Leahy wrote “Central Intelligence Agency,” but he actually got the name wrong — that agency wouldn’t exist for more than 18 months. He was referring to another U.S. intelligence outfit, one with a brief tenure in post-World War II America: the CIG, or Central Intelligence Group.

In the history of American intelligence, the little-discussed CIG is sandwiched tightly between the daring exploits of the Second World War’s Office of Strategic Services (OSS) and the sprawling, on-going missions of the now 71-year-old CIA. The CIG was created that January in 1946 and shuttered in late 1947 before its second birthday.

President Harry S. Truman (left) presents the Distinguished Service Medal to Rear Admiral Sidney Souers, U.S. Naval Reserve (right). Souers had served as the first Director of Central Intelligence. (Photo: Abbie Rowe, National Park Service, Harry S. Truman Library Museum.)

Though the U.S. has a wartime espionage history dating back to the days of the revolution, it wasn’t until after WWII that President Harry S. Truman decided a permanent, peacetime intelligence agency was necessary to help make sense of the globe.

“Strange as it may seem, the President up to that time was not completely informed as to what was taking place in the world,” Truman said in 1945. “Messages that came to the different departments of the executive branch often were not relayed to him because some official did not think it was necessary to inform the President. The President did not see many useful cables and telegrams that came from different American representatives abroad.”

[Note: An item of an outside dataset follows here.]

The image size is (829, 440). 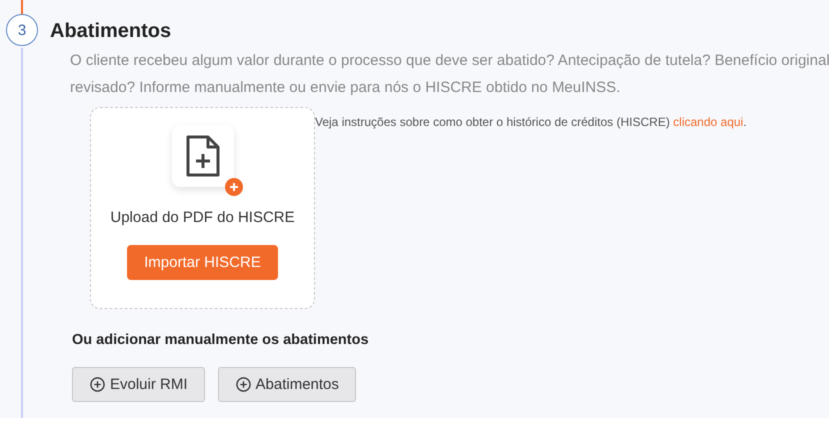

He also complained in his memoirs that what information did get to him was not coordinated with any other piece of information meaning “reports came across my desk on the same subject at different times from various departments, and these reports often conflicted.”

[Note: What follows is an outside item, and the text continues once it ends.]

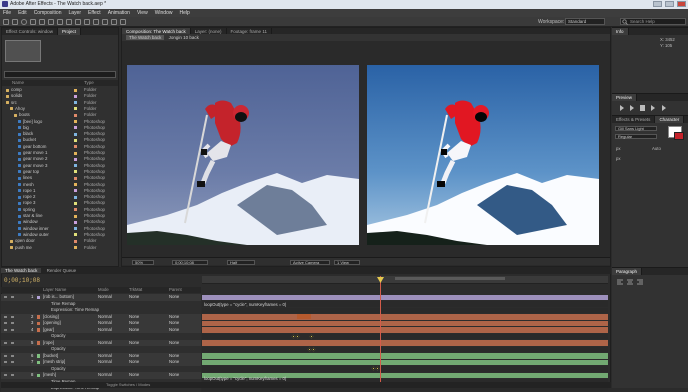 The width and height of the screenshot is (688, 392). I want to click on tab-timeline-watch-back: The Watch back, so click(22, 270).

The CIG was an answer to the problem and Truman appointed Rear Adm. Souers — one of the men at that weird lunch — as the first Director of Central Intelligence. The CIG, however, turned out to be much more of a benign agency than even wooden daggers would let on. It was more like a current day Fusion Center, meant to consolidate streams of intelligence from the various military branches and State Department officials.

“First, CIG was literally nothing more than an interdepartmental committee subsisting on handouts of money, people, and facilities from three departments which — capriciously or otherwise — could withdraw their sustaining support at any moment,” a CIA history says. “Also, while CIG could enumerate the many functions assigned to it, the embarrassing truth was that it lacked the power to carry them out.”

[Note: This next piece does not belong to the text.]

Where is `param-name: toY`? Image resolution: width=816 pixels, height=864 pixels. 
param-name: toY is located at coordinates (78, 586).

The CIG was also beset by bureaucratic jockeying as the senior military officials, diplomats and former OSS officers all fought for influence in the new national security order. “Wild” Bill Donovan, founder of the OSS, once said the CIG was “a good debating society but a poor administering instrument.”

Still, American leaders understood the need for a peacetime espionage agency and CIG lived on 20 months before the National Security Act took effect in September 1947, transforming the CIG into the CIA. For the next 70 years that agency would grow into the global spying, drone striking organization it is today.

But before it breathed its last, the CIG did make at least one lasting impression on the American intelligence community that endures:

The CIG’s Director was organizationally responsible to a new National Intelligence Authority (NIA) made up of the heads of the State, War and Navy Departments as well as a presidential representative. At the second meeting of the NIA, on Feb. 5, 1946, it was decided that the CIG would be in charge of the “production of daily summaries containing factual statements of the significant developments in the field of intelligence and operations related to the national security and to foreign events for the use of the President…” Something like this.

It was an extremely long-winded way to introduce the U.S. government to what we now call the President’s Daily Brief, or PDB.